Sam (Robbie Kaller) was once a promising college football player, but seven years after a career-ending injury, the closest he’s gotten to the sporting world is a bowling-alley counter job alongside wiseguy roommate Miles (Tommy Snider). One night, in the company of Miles’ g.f., LaShawna (a scene-stealing Constance Reese), and fitness-center worker Ginger (Jacquelyn Vieira), the boys place a bet on who can lose more weight. Thus, Sam — tipping the scales at more than 400 pounds — finds himself at Ginger’s gym, making the first tortuous stabs at getting back in shape with help from Cassie (Jillian Leigh), an unlikely trainer with her hipster look, smoking habit and less-than-peppy demeanor.
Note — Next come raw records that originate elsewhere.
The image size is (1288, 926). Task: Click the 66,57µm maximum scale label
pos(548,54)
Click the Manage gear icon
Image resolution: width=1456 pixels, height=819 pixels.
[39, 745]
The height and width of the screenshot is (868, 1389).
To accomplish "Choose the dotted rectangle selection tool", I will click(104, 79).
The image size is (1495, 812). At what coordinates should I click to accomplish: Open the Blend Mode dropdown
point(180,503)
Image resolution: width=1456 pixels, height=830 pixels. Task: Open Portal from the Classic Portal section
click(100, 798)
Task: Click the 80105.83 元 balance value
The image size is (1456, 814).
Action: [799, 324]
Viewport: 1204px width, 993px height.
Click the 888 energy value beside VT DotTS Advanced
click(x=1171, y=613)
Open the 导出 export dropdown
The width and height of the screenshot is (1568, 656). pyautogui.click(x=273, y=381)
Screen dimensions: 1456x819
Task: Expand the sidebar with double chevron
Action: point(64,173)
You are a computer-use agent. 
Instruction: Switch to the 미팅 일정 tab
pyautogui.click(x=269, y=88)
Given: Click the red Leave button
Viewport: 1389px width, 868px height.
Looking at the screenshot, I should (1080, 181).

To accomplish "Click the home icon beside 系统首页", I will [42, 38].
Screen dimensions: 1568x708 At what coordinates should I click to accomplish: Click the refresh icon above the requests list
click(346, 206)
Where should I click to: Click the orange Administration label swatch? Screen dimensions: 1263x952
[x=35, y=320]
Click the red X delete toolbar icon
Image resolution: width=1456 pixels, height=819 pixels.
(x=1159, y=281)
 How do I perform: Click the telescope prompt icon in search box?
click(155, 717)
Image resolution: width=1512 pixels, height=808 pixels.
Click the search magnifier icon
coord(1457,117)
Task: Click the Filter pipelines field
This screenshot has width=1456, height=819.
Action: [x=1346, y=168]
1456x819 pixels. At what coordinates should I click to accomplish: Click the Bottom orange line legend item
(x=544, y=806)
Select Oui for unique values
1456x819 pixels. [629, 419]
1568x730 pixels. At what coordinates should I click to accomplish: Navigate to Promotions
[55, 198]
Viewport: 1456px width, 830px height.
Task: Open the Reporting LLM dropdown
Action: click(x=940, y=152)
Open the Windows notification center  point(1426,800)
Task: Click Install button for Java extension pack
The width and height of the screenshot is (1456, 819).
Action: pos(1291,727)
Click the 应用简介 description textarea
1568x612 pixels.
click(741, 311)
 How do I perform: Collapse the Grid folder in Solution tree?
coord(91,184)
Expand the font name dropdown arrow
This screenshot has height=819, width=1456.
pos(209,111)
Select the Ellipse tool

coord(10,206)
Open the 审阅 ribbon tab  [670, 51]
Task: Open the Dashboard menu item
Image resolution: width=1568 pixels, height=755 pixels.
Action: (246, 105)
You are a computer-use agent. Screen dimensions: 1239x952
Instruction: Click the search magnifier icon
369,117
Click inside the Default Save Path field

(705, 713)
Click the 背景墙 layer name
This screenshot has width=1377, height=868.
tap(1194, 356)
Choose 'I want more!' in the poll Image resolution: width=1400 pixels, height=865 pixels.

They enjoy one another’s company, something Cassie can’t necessarily say about b.f. Stephan (Bryan Bellomo), an insufferable would-be poet and cheapskate. In an attempt to make Stephan jealous, she asks Sam out on what’s “technically not a date,” but which of course he takes as one. When she finally consents to an official date, he’s nervous enough to start drinking beforehand, leading to a catastrophic, rapidly curtailed evening that threatens to sink their prospects. Meanwhile, Miles freaks out over the news that LaShawna is pregnant. (When he drops hints about an abortion, her discussion-closing outburst is priceless.)
While its progress is amusing, “Worth the Weight” barely seems to have gotten going, plot-wise, before it’s over. A little more conflict and complexity wouldn’t have hurt; for one thing, Stephan is such an obvious Mr. Wrong, there’s no suspense at all over whether Cassie will end up with him.
Still, the performers are engaging, and the pic that deftly showcases them is unpretentiously well-turned on all tech and design levels. One highlight is a brief Hanna Barbera-styled animated sequence by Mark Farinas.